Functional clustering of proteins to map out the protein shape space
ORAL
Abstract
Understanding the relationship between sequence, structure, and function in proteins is a persistent challenge with implications throughout science and medicine. Within this issue, predicting function for structures that are not well known remains a difficult task, and a primary obstacle is in identifying critical sites that contribute to a protein’s function. Here we present a method for protein function classification and prediction of functional sites. Given a query structure, our scheme identifies high classifying residues corresponding to functional sites using feature-space embeddings extracted from a pre-trained network for protein structures. This network respects essential physical symmetries, yielding maximally informative and rotationally invariant embeddings. Candidate proteins are then clustered based on their similarity to these classifying residues. Specifically, we study protein kinase families and exploit established CATH superfamilies to validate the output clusters. We demonstrate that our approach accurately clusters structures from unseen families for a large group of protein kinases.
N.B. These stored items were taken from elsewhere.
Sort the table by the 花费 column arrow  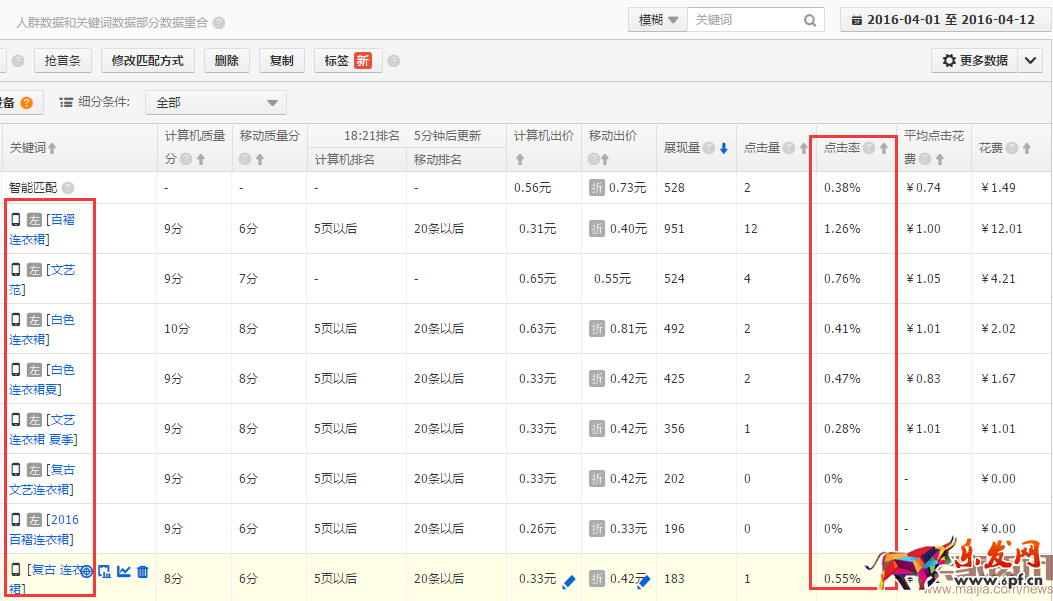pos(1027,148)
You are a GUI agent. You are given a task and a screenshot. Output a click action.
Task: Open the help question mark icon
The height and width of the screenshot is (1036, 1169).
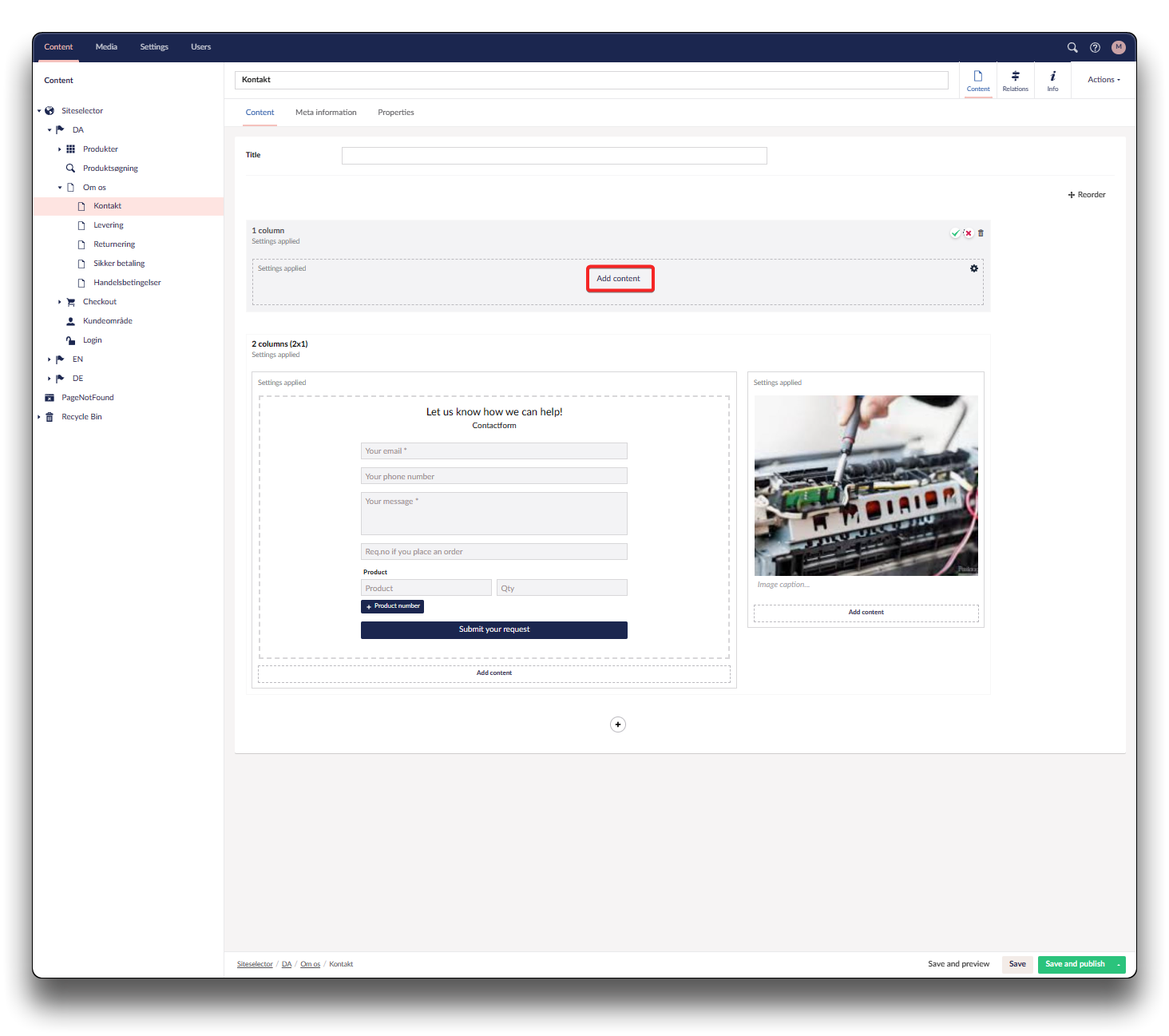[x=1095, y=47]

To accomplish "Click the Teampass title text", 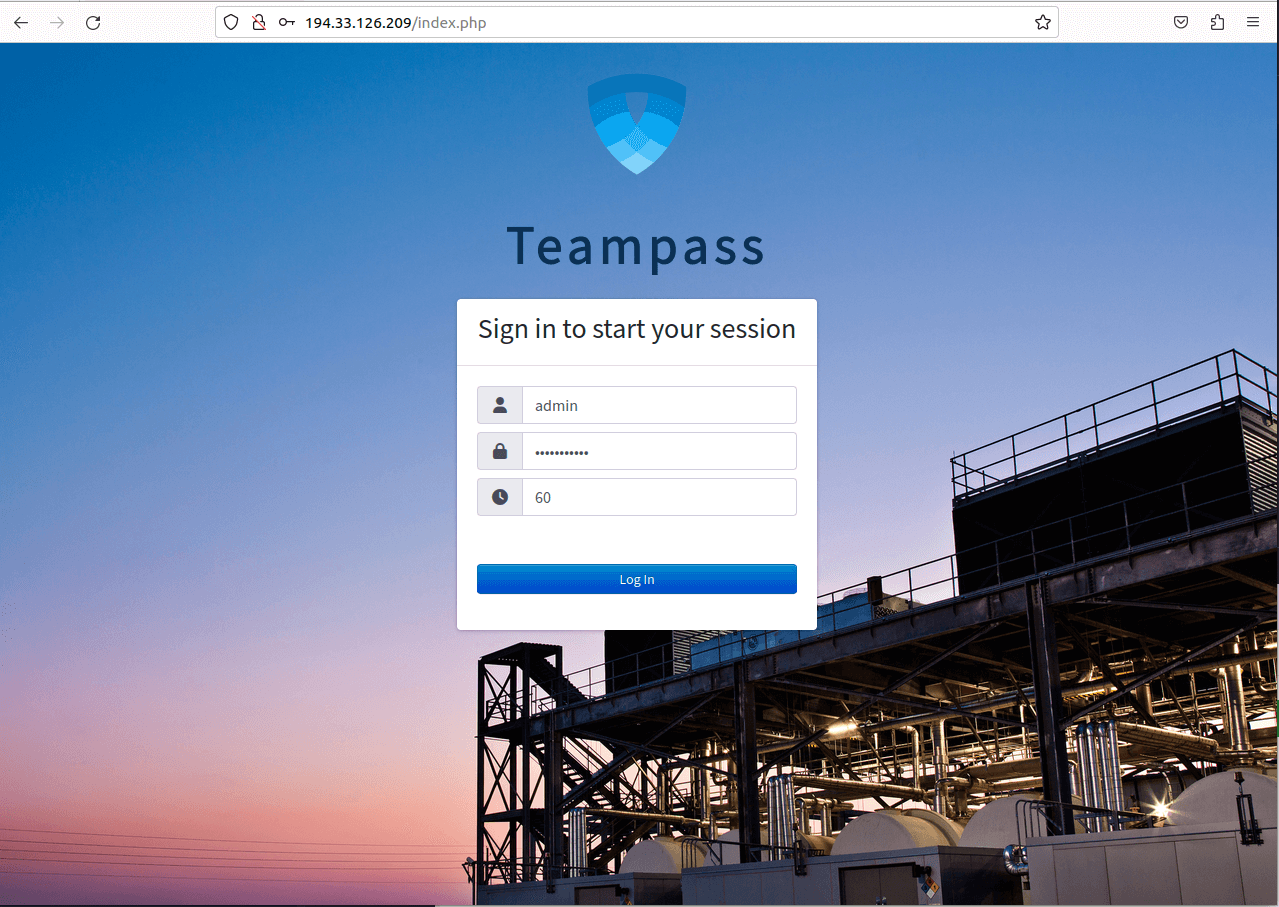I will tap(636, 246).
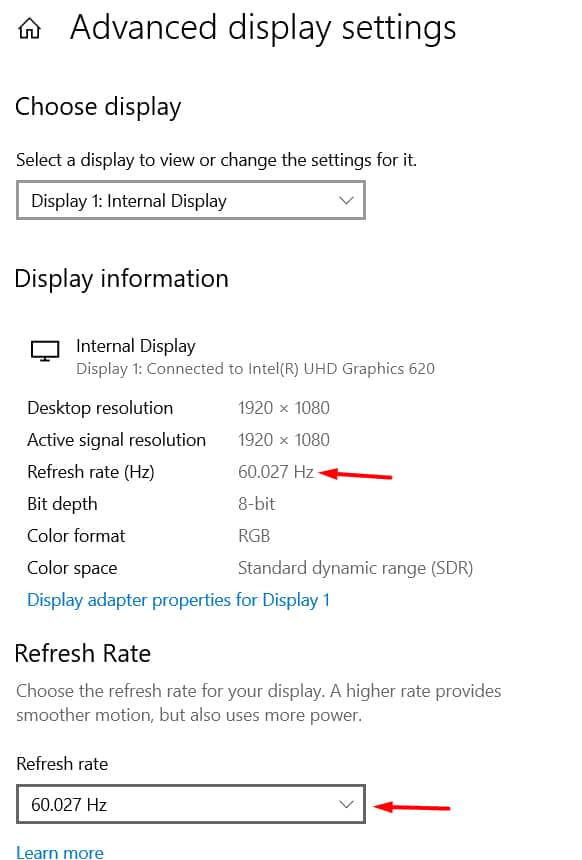
Task: Click the 'Choose display' heading
Action: 97,106
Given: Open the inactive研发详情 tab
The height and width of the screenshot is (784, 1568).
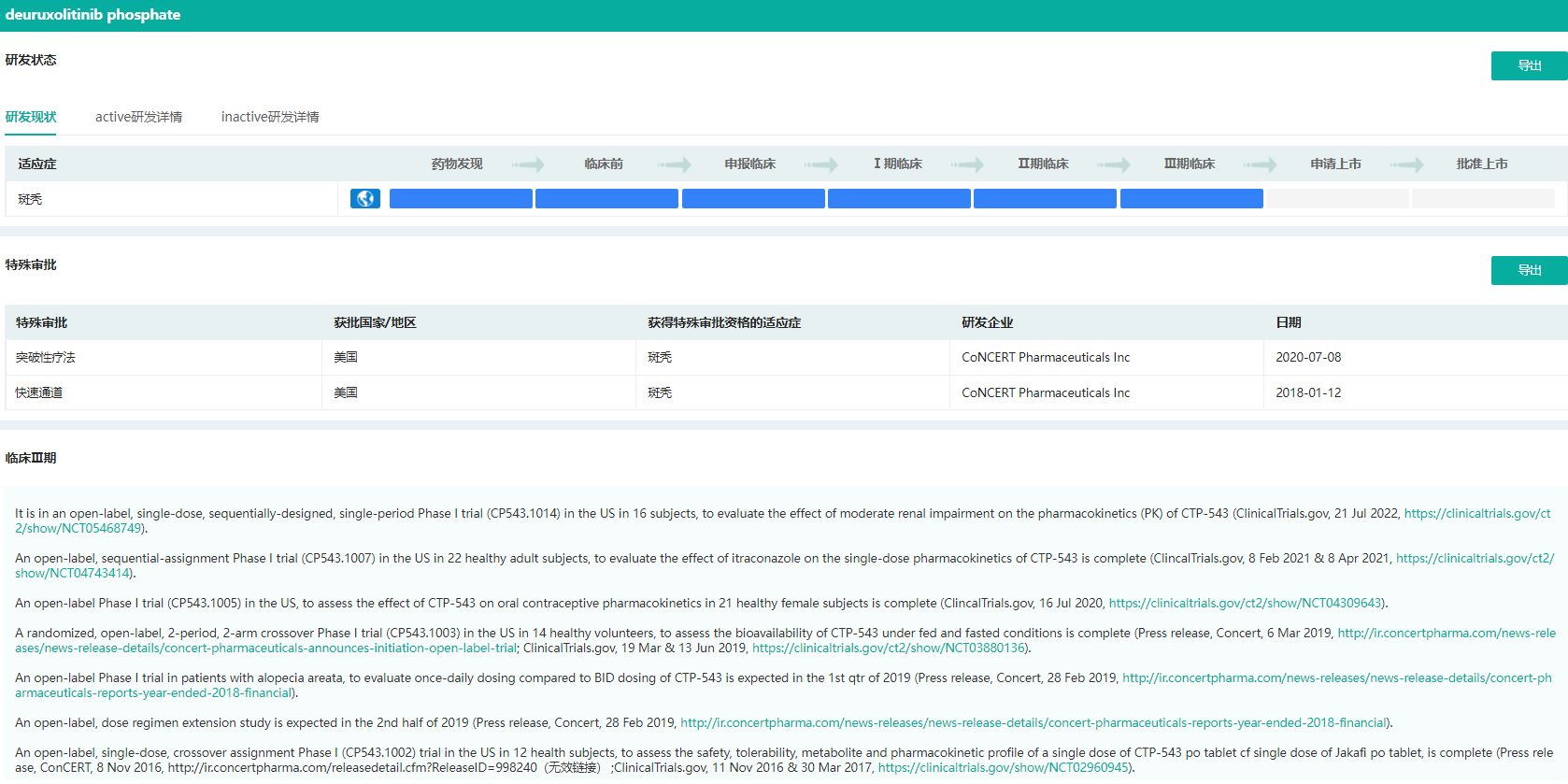Looking at the screenshot, I should (x=270, y=117).
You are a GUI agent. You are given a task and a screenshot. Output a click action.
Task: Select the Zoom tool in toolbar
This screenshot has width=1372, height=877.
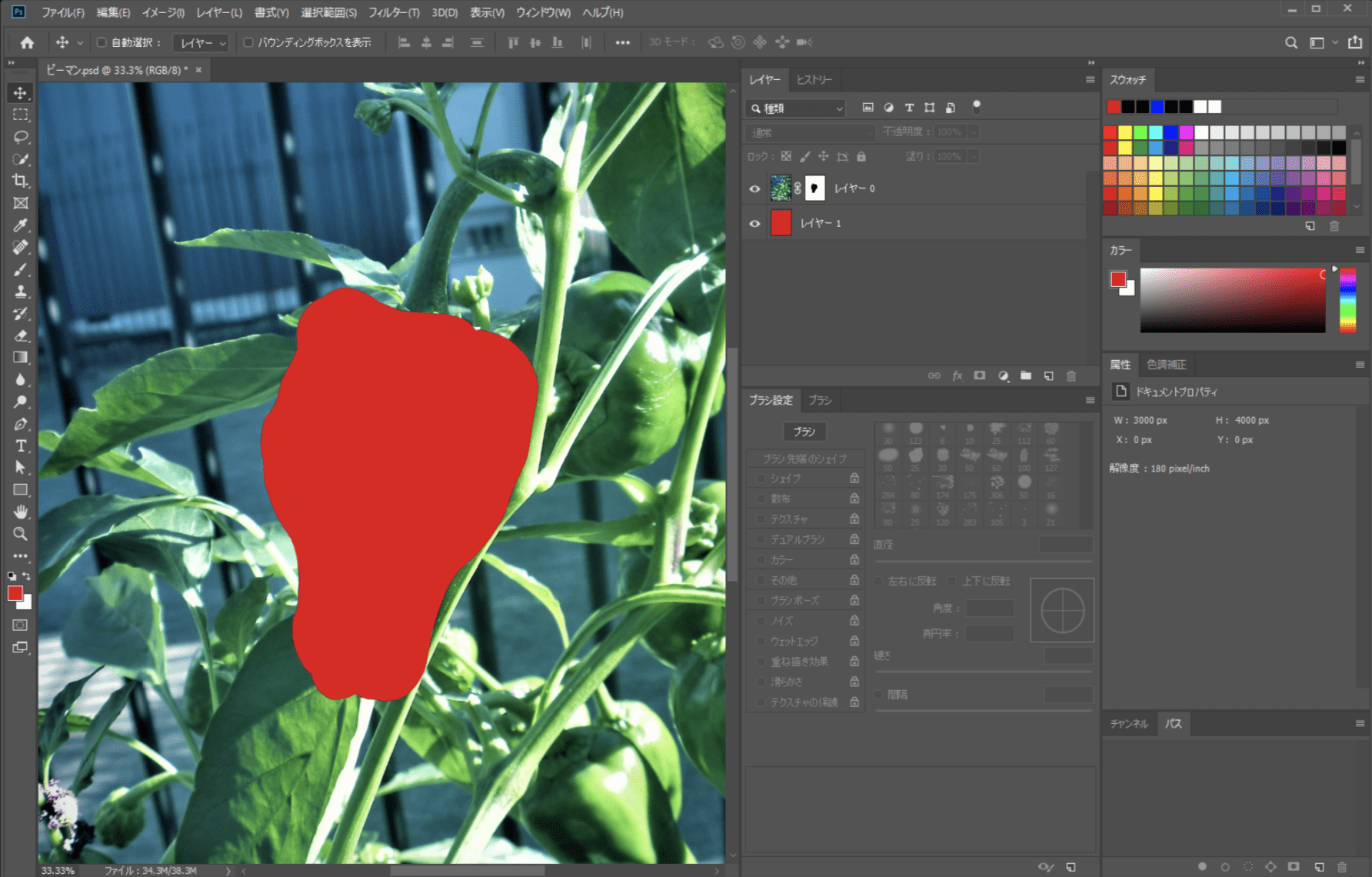click(21, 534)
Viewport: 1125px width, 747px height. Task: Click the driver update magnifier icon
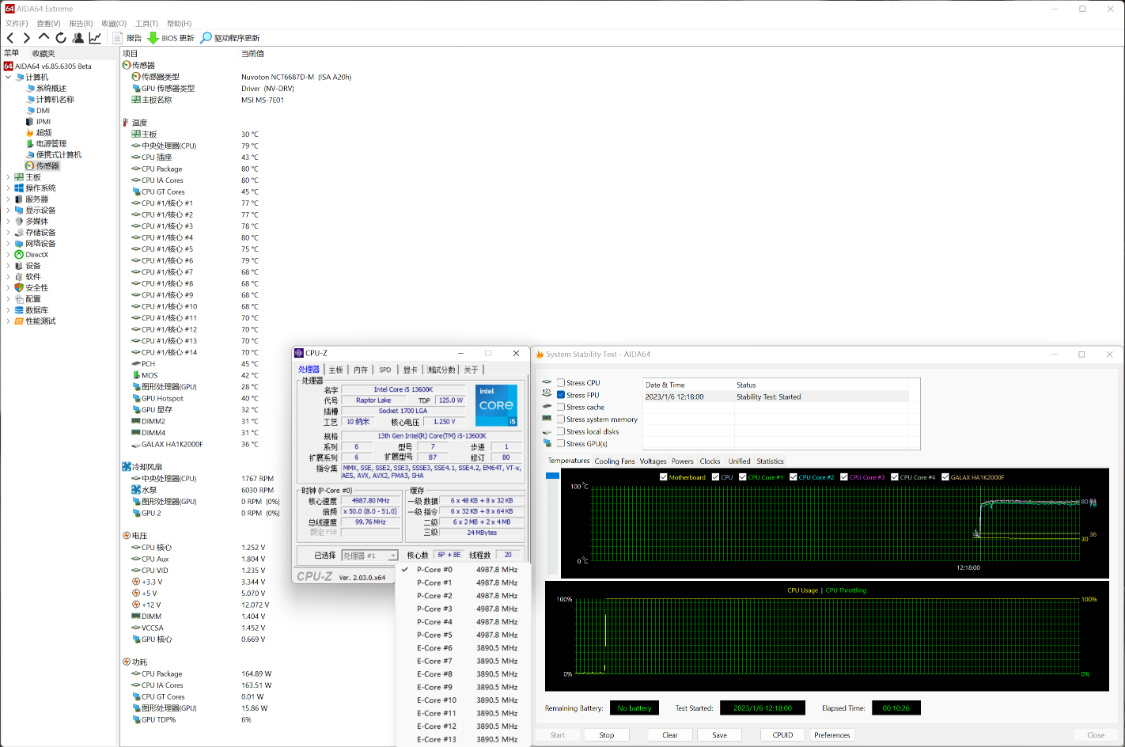206,38
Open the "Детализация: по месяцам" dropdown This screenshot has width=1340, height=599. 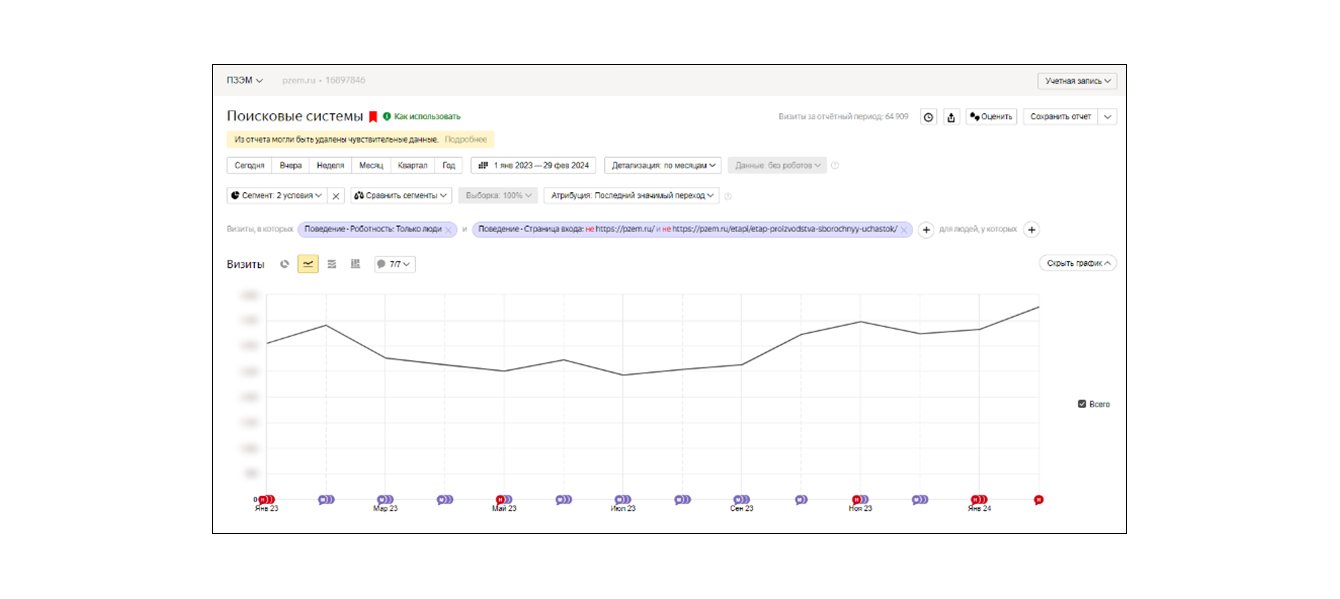[x=664, y=165]
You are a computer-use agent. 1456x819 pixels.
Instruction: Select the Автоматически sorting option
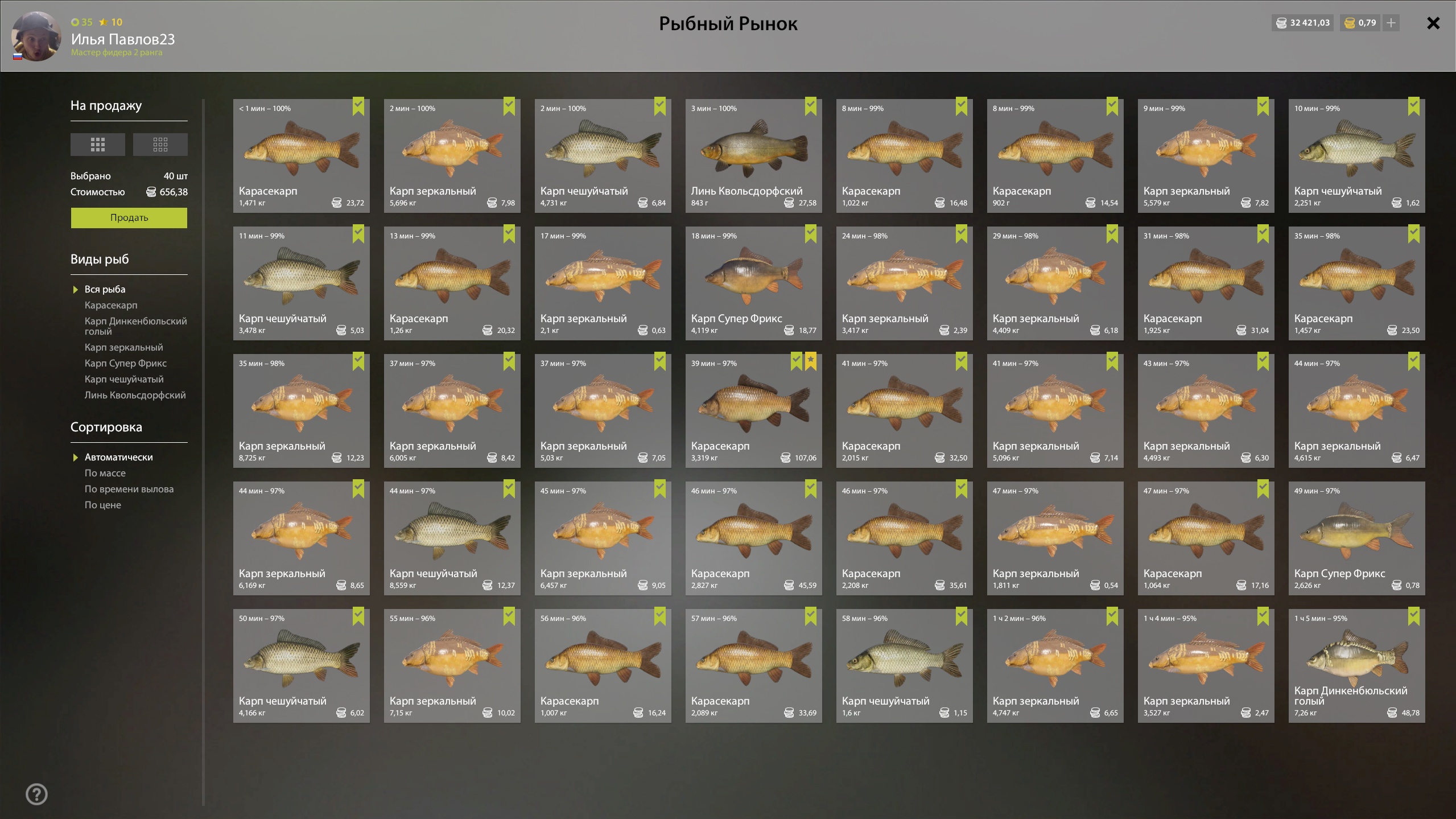coord(119,457)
This work can be used to shed light on the structure of the protein universe, with potential for grouping formerly uncharacterized structures and aiding in efforts to describe the landscape of protein shape-space.
* This work has been supported by the National Institutes of Health MIRA award (R35 GM142795), the CAREER award from the National Science Foundation (grant No: 2045054), and the National Science Foundation NRT Accelerating Quantum-Enabled Technologies Fellowship (award No: 2021540).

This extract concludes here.